Einen großen Erfolg können die afro-brasilianischen Bewegungen jedoch bereits für sich verbuchen. In der zunehmend wachsenden schwarzen Mittelschicht herrscht weitgehend Einigkeit darüber, dass die kulturelle Identität unabhängig vom materiellen Wohlstand gewahrt werden muß. "Wenn dunkelhäutige Kinder nichts über ihre Wurzeln wissen, verinnerlichen sie die kulturellen Werte ihrer Umgebung und fühlen sich als Weiße", warnt die Psychologin Ana Maria da Silva von der Gruppe "Amma Psique e Negritude". "Wenn dann eines Tages jemand dem Kind klar und deutlich sagt, dass es schwarz ist, kommt es zur emotionalen Katastrophe."

Viele Afro-Brasilianer, die den sozialen Aufstieg geschafft haben, pendeln mit größter Selbstverständlichkeit zwischen Asphalt und Armutsviertel hin und her. Grillen, Fußballspielen und gemeinsame Feiern mit Familienmitgliedern und den neuen, wohlhabenden Freunden gehören zum Pflichtprogramm. Der Spagat zwischen den unterschiedlichen sozialen Schichten verlangt allerdings eine außerordentliche Portion Gelassenheit und Selbstbewußtsein zugleich. Denn nicht nur Neid und Mißtrauen früherer Freunde, auch Skepsis und wiederholte Prüfungen in der neuen Umgebung gilt es auszuhalten.

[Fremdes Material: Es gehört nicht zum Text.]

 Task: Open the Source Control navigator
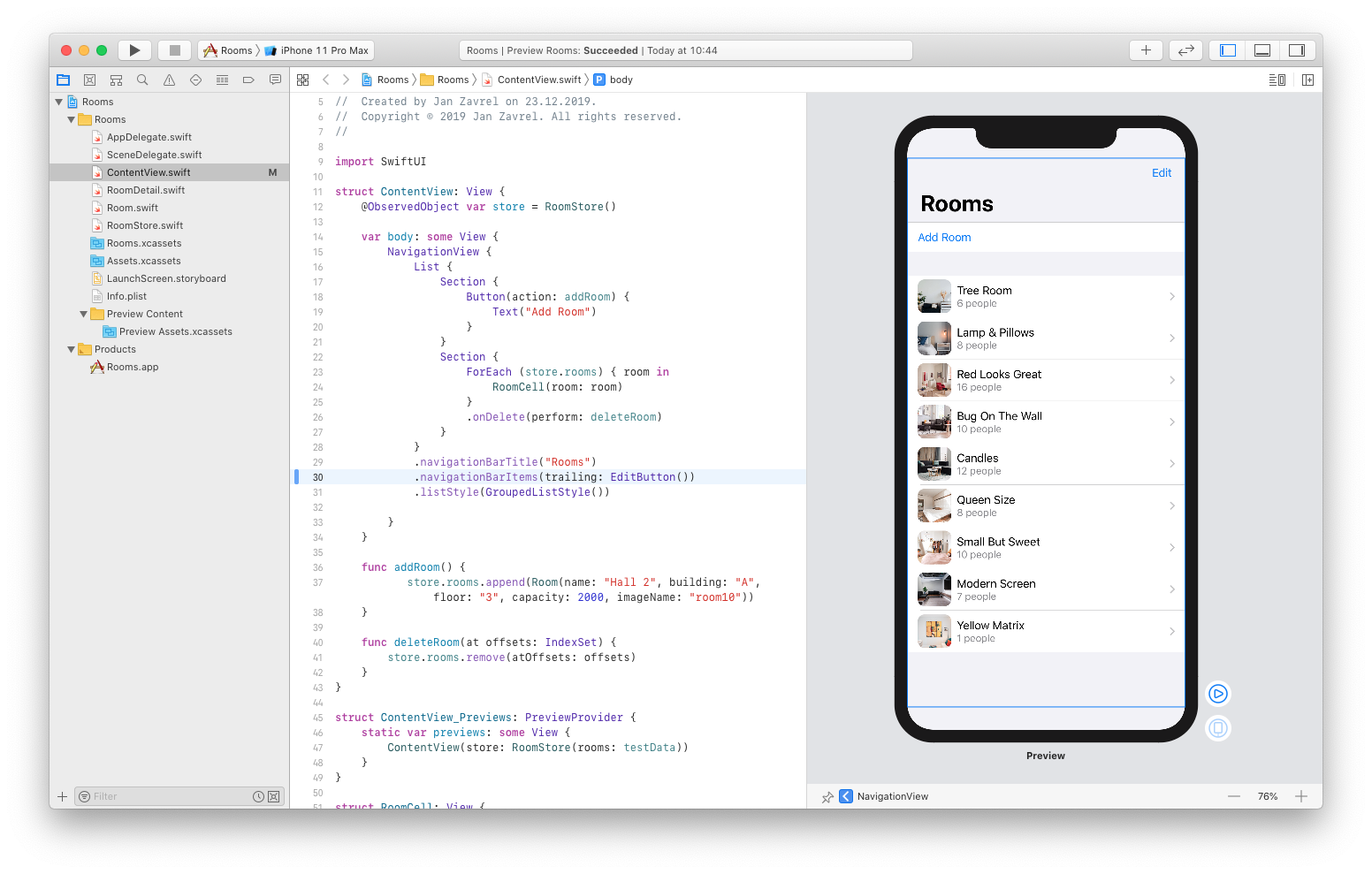coord(89,79)
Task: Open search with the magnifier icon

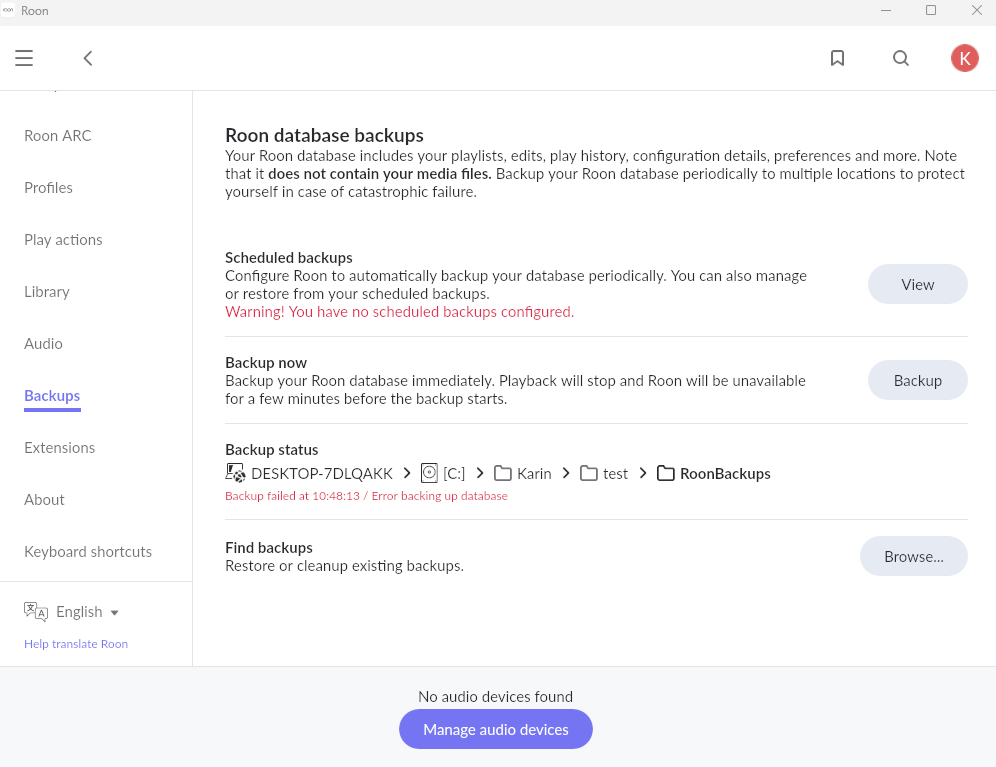Action: [x=901, y=58]
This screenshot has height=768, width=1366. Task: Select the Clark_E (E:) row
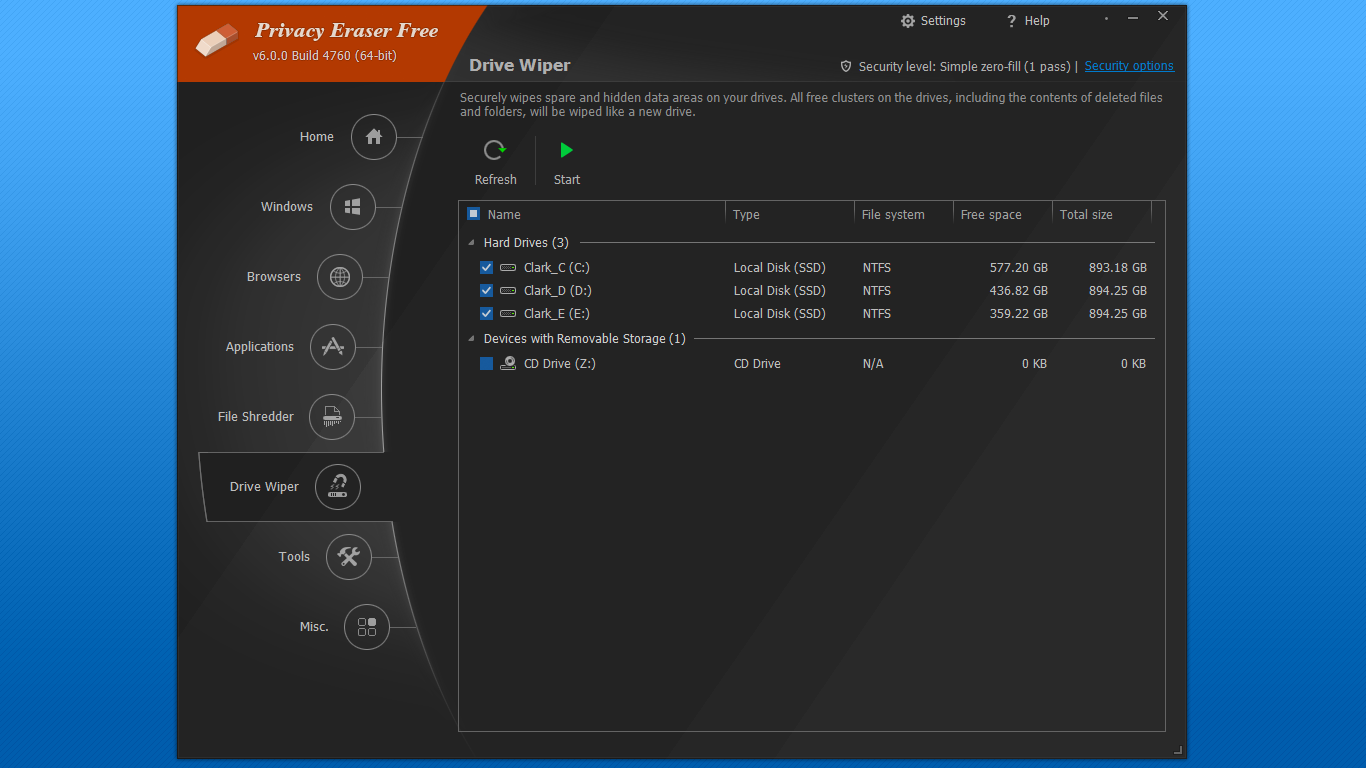click(x=557, y=313)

Die Werbebranche hat Afro-Brasilianer längst als Konsumenten entdeckt. In den berühmten brasilianischen Seifernopern gehören sie zuweilen der Mittelschicht an. Auch die Anzahl schwarzer Geschäftsleute steigt kontinuierlich. "Seit zwei Jahren ist die Präsenz von Schwarzen in Werbefilmen deutlich angestiegen, "meint Billy Castilho, Art-Direktor in einer Werbeagentur in Sao Paulo. Nur bei Anzeigen für Autos und Zahnpasta kämen so gut wie keine schwarzen Fotomodelle vor. Castilho setzt auf Qualität und Ethik: "Werbefilme, in denen unsere Würde als Afro-Brasilianer verletzt wird, sollten wir zurückweisen, auch wenn dies einen finanziellen Verlust bedeutet", stellt er klar.

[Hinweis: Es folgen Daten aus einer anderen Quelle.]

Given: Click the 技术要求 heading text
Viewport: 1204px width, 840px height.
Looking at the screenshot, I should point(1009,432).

Maria do Carmo Valério Nicolau räumte bereits vor zwölf Jahren mit dem Vorurteil auf, dass sich Afro-Brasilianerinnen keine Schönheitspflege leisten können. Nachdem die Lehrerin für eine Benefiz-Gala im Fernsehen mit weißem Puder eingestäubt wurde, beschloss sie, für ihre Geschlechtsgenossinnen Abhilfe zu schaffen. Sie gründete den Kosmetikkonzern "Espaco Cor da Pele" mit speziellen Produkten für dunkle Hauttypen, damals ein absolutes Novum auf dem brasilianischen Markt. Fernsehschauspieler legen ihr Makeup auf, sogar nach Afrika werden die insgesamt 120 verschiedenen Produkte exportiert.

Dennoch kämpft die erfolgreiche Geschäftsfrau noch immer mit Vorurteilen. "Wenn sie erfahren, dass die Firmeninhaberin schwarz ist, wollen viele Zwischenhändler nicht mehr mit uns zusammenarbeiten", klagt sie in einem Interview mit der brasilianischen Zeitschrift "Raca Brasil", Brasiliens Blatt für afro-brasilianische Aufsteiger. Viele wollten auch einfach nur spionieren. Mittlerweile schluckt die 67jährige die bittere Pille des verschämten Rassismus gelassen. Sie investiert einen großen Teil ihres Gewinns in soziale Projekte, denn sie hat ein Ziel: Schwarze Schönheit, und nicht schwarzes Elend soll künftig das Merkmal der afrobrasilianischen Bevölkerung Brasiliens sein.